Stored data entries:
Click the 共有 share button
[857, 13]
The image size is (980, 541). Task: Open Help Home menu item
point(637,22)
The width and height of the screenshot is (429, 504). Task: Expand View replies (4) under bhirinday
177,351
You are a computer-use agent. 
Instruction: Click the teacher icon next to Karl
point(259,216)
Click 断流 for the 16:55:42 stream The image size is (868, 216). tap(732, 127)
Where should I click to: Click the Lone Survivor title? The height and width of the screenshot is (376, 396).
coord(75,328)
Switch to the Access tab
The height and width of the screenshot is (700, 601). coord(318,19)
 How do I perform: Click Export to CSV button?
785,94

...

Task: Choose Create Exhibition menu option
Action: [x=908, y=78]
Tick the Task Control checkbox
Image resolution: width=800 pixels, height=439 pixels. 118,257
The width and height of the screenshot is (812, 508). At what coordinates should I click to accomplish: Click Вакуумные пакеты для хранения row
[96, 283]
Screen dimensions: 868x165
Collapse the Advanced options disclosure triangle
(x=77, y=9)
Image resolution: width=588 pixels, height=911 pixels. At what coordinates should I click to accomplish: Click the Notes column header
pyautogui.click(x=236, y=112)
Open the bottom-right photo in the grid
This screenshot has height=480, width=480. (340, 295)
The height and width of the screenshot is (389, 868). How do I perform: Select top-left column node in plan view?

---

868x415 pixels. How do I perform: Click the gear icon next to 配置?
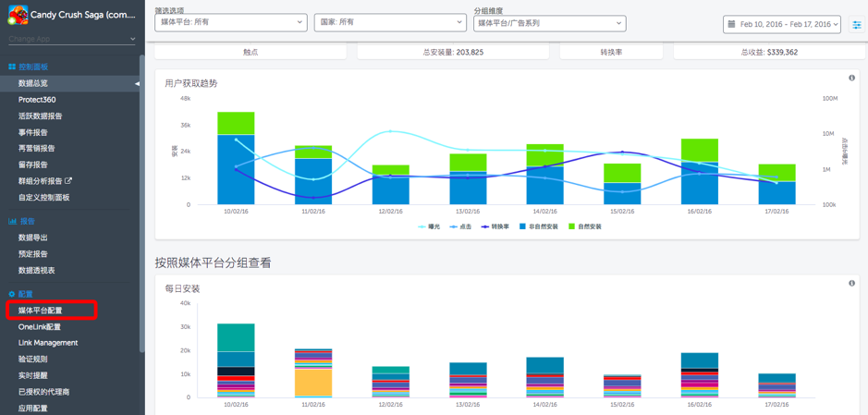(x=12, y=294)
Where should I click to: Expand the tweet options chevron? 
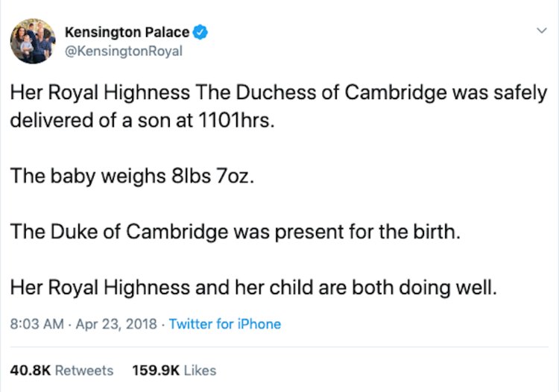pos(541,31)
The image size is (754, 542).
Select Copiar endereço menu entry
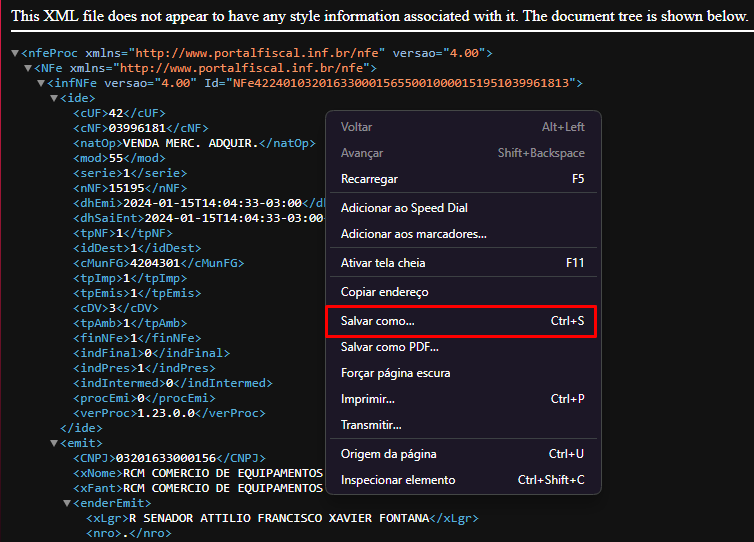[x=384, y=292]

(Requirement):
In the records above, the line with "Open the bottom-right photo in the grid" marks the start and the line with "The height and width of the screenshot is (389, 868)." marks the end; copy that stretch exactly, both lines included, and nothing else.

(Response):
Open the bottom-right photo in the grid
This screenshot has height=480, width=480. (340, 295)
The height and width of the screenshot is (389, 868). How do I perform: Select top-left column node in plan view?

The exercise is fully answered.